*Required task*:
Starting at the line containing "You are a computer-use agent. The height" and ending at the close of the material, rewrite those lines with "gauge icon" replaced by "meter icon" and nothing else altered. Omit the pictures from your answer.

*Given entries*:
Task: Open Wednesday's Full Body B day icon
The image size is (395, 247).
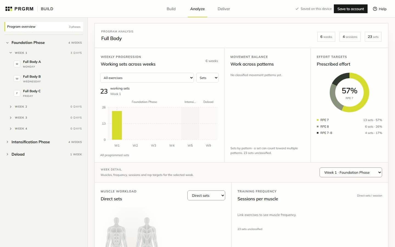Action: tap(17, 79)
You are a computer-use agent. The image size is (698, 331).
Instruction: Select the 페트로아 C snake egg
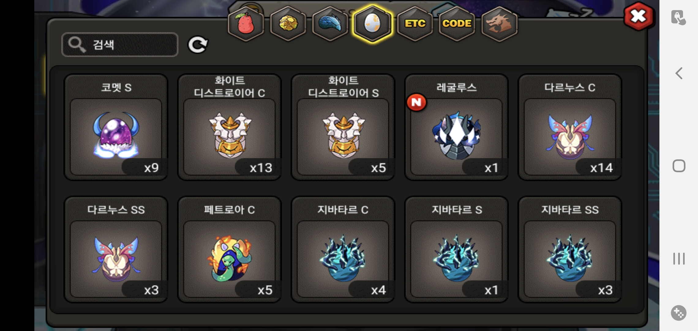[229, 249]
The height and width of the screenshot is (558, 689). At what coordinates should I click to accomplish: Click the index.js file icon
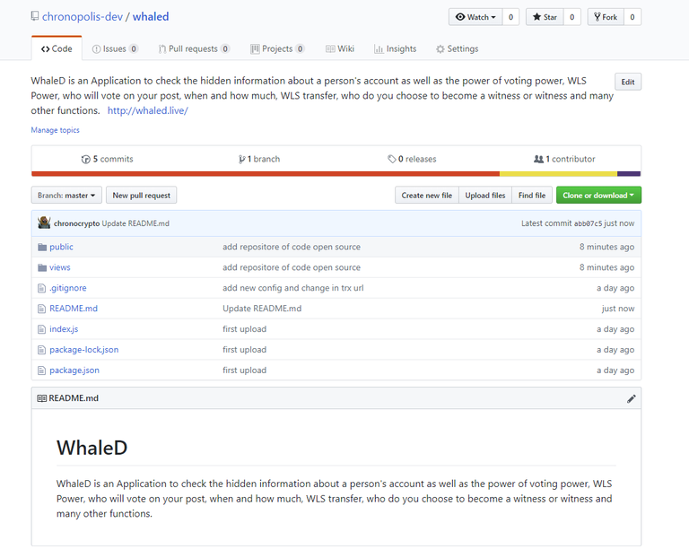[x=41, y=329]

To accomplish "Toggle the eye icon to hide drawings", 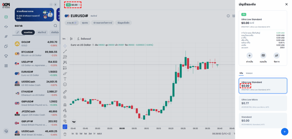I will [x=65, y=121].
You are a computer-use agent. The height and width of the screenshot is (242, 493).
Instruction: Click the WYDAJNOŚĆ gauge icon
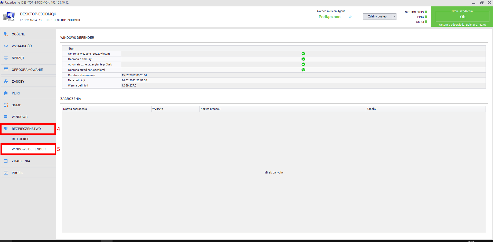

*Solution to this exercise*:
You are a computer-use agent. The height and width of the screenshot is (242, 493).
Instruction: Click the WYDAJNOŚĆ meter icon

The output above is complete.